[Records from a data collection]
——————————
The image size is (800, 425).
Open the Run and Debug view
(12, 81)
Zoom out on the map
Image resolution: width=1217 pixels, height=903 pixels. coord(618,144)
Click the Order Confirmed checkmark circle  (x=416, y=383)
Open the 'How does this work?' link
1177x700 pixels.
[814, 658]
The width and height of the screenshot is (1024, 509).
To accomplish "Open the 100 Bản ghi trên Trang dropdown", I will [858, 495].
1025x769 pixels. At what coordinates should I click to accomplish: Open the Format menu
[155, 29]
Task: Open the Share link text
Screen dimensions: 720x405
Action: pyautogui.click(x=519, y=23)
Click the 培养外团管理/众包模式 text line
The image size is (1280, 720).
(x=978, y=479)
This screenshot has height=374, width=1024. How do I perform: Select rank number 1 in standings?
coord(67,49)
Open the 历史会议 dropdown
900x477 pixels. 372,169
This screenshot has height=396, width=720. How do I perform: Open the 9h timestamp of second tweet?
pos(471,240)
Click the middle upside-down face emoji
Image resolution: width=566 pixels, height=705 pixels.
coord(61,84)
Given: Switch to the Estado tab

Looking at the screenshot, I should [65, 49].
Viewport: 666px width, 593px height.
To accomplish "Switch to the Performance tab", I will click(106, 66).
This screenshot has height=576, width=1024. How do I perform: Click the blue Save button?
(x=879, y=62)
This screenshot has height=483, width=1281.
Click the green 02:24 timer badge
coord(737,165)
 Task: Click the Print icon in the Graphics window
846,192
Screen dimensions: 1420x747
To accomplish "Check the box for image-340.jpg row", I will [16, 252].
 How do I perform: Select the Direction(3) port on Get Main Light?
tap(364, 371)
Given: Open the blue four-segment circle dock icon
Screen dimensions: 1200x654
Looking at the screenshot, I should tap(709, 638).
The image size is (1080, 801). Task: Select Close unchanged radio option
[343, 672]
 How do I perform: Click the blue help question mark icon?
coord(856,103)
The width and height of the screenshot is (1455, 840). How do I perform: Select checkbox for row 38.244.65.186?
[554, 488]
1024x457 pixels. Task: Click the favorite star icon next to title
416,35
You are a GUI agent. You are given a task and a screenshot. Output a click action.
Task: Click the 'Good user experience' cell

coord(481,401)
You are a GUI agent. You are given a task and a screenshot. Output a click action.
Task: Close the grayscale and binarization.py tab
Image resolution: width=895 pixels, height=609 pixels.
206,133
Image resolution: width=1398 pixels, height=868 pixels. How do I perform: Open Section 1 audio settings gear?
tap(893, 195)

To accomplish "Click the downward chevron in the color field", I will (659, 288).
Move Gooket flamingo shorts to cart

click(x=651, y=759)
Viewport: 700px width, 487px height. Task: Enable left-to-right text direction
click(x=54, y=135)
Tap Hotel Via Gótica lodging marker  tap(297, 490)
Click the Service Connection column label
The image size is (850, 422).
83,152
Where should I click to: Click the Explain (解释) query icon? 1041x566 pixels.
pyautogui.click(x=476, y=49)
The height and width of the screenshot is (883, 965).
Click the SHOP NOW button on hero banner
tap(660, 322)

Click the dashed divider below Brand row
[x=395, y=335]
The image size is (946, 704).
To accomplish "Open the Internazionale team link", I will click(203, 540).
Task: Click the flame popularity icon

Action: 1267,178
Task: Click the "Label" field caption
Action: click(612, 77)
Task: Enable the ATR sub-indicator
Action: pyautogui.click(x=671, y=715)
——————————
Exercise details –
Every entry that appears above should be duplicated exactly.

Written answer –
The image size is (800, 425).
Open the Run and Debug view
(12, 81)
Zoom out on the map
Image resolution: width=1217 pixels, height=903 pixels. coord(618,144)
Click the Order Confirmed checkmark circle  (x=416, y=383)
Open the 'How does this work?' link
1177x700 pixels.
[814, 658]
The width and height of the screenshot is (1024, 509).
To accomplish "Open the 100 Bản ghi trên Trang dropdown", I will [858, 495].
1025x769 pixels. At what coordinates should I click to accomplish: Open the Format menu
[155, 29]
Task: Open the Share link text
Screen dimensions: 720x405
Action: pyautogui.click(x=519, y=23)
Click the 培养外团管理/众包模式 text line
The image size is (1280, 720).
(x=978, y=479)
This screenshot has height=374, width=1024. How do I perform: Select rank number 1 in standings?
coord(67,49)
Open the 历史会议 dropdown
900x477 pixels. 372,169
This screenshot has height=396, width=720. How do I perform: Open the 9h timestamp of second tweet?
pos(471,240)
Click the middle upside-down face emoji
Image resolution: width=566 pixels, height=705 pixels.
coord(61,84)
Given: Switch to the Estado tab

Looking at the screenshot, I should [65, 49].
Viewport: 666px width, 593px height.
To accomplish "Switch to the Performance tab", I will click(106, 66).
This screenshot has height=576, width=1024. How do I perform: Click the blue Save button?
(x=879, y=62)
This screenshot has height=483, width=1281.
Click the green 02:24 timer badge
coord(737,165)
 Task: Click the Print icon in the Graphics window
846,192
Screen dimensions: 1420x747
To accomplish "Check the box for image-340.jpg row", I will [16, 252].
 How do I perform: Select the Direction(3) port on Get Main Light?
tap(364, 371)
Given: Open the blue four-segment circle dock icon
Screen dimensions: 1200x654
Looking at the screenshot, I should tap(709, 638).
The image size is (1080, 801). Task: Select Close unchanged radio option
[343, 672]
 How do I perform: Click the blue help question mark icon?
coord(856,103)
The width and height of the screenshot is (1455, 840). How do I perform: Select checkbox for row 38.244.65.186?
[554, 488]
1024x457 pixels. Task: Click the favorite star icon next to title
416,35
You are a GUI agent. You are given a task and a screenshot. Output a click action.
Task: Click the 'Good user experience' cell

coord(481,401)
You are a GUI agent. You are given a task and a screenshot. Output a click action.
Task: Close the grayscale and binarization.py tab
Image resolution: width=895 pixels, height=609 pixels.
206,133
Image resolution: width=1398 pixels, height=868 pixels. How do I perform: Open Section 1 audio settings gear?
tap(893, 195)

To accomplish "Click the downward chevron in the color field", I will (659, 288).
Move Gooket flamingo shorts to cart

click(x=651, y=759)
Viewport: 700px width, 487px height. Task: Enable left-to-right text direction
click(x=54, y=135)
Tap Hotel Via Gótica lodging marker  tap(297, 490)
Click the Service Connection column label
The image size is (850, 422).
83,152
Where should I click to: Click the Explain (解释) query icon? 1041x566 pixels.
pyautogui.click(x=476, y=49)
The height and width of the screenshot is (883, 965).
Click the SHOP NOW button on hero banner
tap(660, 322)

Click the dashed divider below Brand row
[x=395, y=335]
The image size is (946, 704).
To accomplish "Open the Internazionale team link", I will click(203, 540).
Task: Click the flame popularity icon

Action: 1267,178
Task: Click the "Label" field caption
Action: click(612, 77)
Task: Enable the ATR sub-indicator
Action: pyautogui.click(x=671, y=715)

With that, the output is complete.